**Records shown:**

* Start *

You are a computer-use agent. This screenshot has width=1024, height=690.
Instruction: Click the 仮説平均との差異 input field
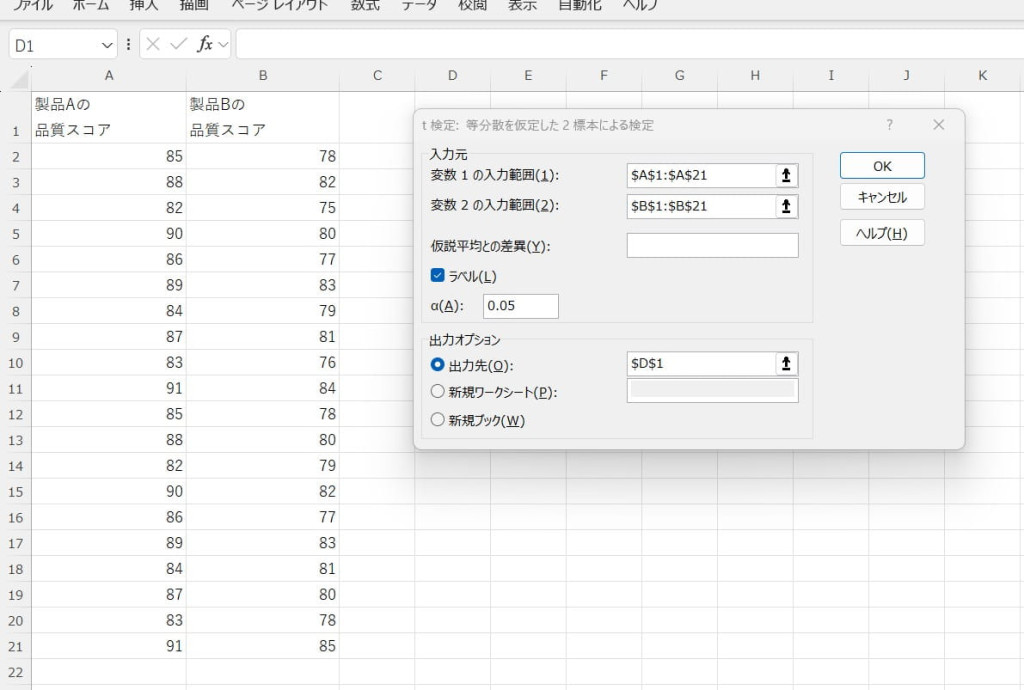(712, 246)
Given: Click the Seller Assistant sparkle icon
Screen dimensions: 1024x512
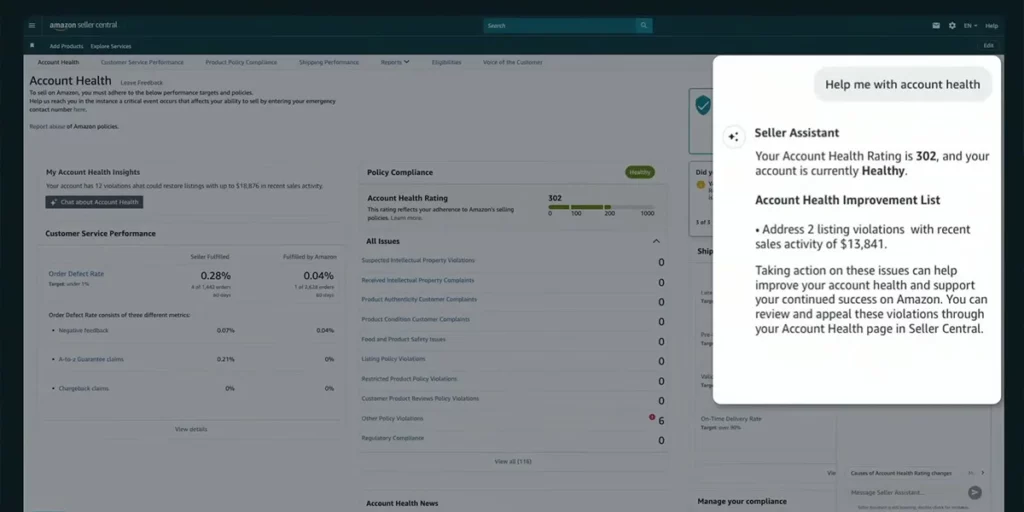Looking at the screenshot, I should tap(733, 137).
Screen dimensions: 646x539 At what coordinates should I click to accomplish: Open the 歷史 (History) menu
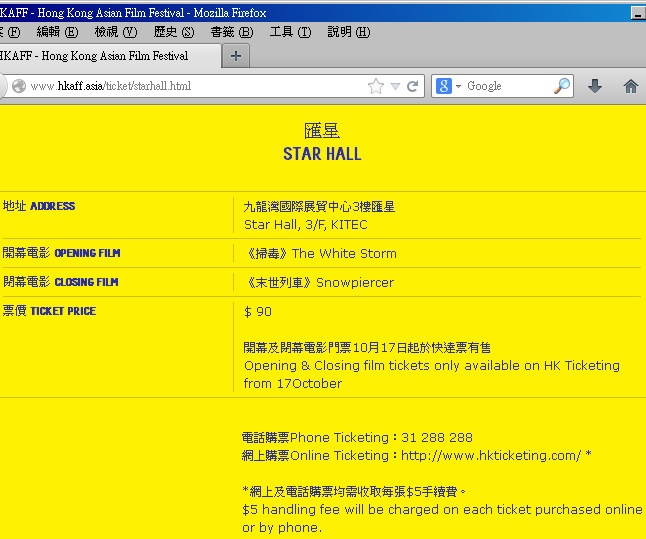pyautogui.click(x=173, y=32)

* End *

**Directions:** Rewrite all of the data above, changing every "Screen dimensions" to "Display size" and keeping everything else the same. Omit the pictures from your version.

**Answer in full:**
You are a computer-use agent. This screenshot has width=1024, height=690.
Instruction: Click the 仮説平均との差異 input field
(712, 246)
Given: Click the Seller Assistant sparkle icon
Display size: 1024x512
Looking at the screenshot, I should tap(733, 137).
Display size: 646x539 At what coordinates should I click to accomplish: Open the 歷史 (History) menu
pyautogui.click(x=173, y=32)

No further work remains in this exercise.